Para mim o mais “triste” por vezes é ver pessoas gostarem de reggae, porque agora é moda ouvir e tocar reggae. Eu posso dizer sem qualquer problema (e quem me conhece sabe bastante bem isso), que há uns 7 ou 8 anos eu detestava reggae. No entanto comecei a ouvir mais e melhor e comecei a apreciar. Não sou de todo conhecedor das raízes deste tipo de música, nem é o meu objectivo. Gosto de fazer música que me vai na alma, sem me preocupar se sei ou não a cultura propriamente dita (quando há). Ao contrário de 99% das bandas e artistas reggae, eu não fumo, nem tão pouco sei o que significa JAH e Rastafari. Para mim reggae é música e aquilo que ela me transmite. Respeito quem, por trás do reggae, vive algum tipo de ideal / religião. Só acho desnecessário algumas bandas terem necessidade de falar em JAH, Rastafari ou cantar com sotaque para soar a reggae. Mas cada um é como é e desde que as pessoas não me coloquem de lado por não usar os “clichés” do reggae, fico contente. Há muito boas bandas em Portugal e o que importa é haver apoios entre elas e de quem tem poder para lhes dar algum futuro na música!

Quais as tuas motivações para compor? Conta-nos as razões do “I’m 25”.

Acho que como qualquer artista (seja músico, pintor, etc) a inspiração vem de dentro, daquilo que sentimos. Há momentos em que apenas um sorriso de alguém nos pode inspirar, tal como uma lágrima. Nem há por isso momento certos para compor. É quando e onde calha.

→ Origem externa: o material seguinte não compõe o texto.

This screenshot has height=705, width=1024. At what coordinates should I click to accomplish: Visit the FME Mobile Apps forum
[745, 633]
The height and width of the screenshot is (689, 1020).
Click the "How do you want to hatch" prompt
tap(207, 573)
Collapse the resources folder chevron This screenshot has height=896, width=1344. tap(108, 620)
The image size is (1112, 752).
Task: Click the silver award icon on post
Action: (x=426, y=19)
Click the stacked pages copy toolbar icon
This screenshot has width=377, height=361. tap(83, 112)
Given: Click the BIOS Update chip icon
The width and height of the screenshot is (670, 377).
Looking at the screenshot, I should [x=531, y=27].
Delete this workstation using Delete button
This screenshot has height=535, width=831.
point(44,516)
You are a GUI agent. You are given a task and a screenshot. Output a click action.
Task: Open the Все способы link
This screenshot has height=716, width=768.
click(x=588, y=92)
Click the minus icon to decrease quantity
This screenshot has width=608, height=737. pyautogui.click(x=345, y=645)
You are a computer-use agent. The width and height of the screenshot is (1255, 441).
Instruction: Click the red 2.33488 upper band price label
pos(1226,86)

Quanto à “I’m 25”, foi escrita numa altura de revolta minha, em que a minha vida estava um pequeno caos. Decidi desabafar apenas um pouco dessa mágoa e acabou por ser uma música que pegou…

Como foi a experiência em Londres? Qual foi a reacção da imprensa britânica?

Apenas posso dizer que foi uma experiência excelente. Não há palavras para descrever o que é estar num estúdio onde há centenas de pessoas a trabalhar, onde tudo se passa, onde se respira música a 100%! As pessoas foram excelentes comigo, super simpáticas e dedicadas.

Infelizmente a imprensa britânica não chegou a fazer qualquer tipo de cobertura. Apenas a Antena 3 fez um directo quando estava em estúdio, tal como a MTV Portugal realizou uma entrevista que passou no MTV Buzz!

Onde podemos assistir a uma actuação de Sir Giant nos próximos tempos?

De momento está agendado o concerto com Natiruts (Brasil) e Dub Incorporation (França), em Cascais, na Fortaleza da Cidadela, no dia 17 de Junho.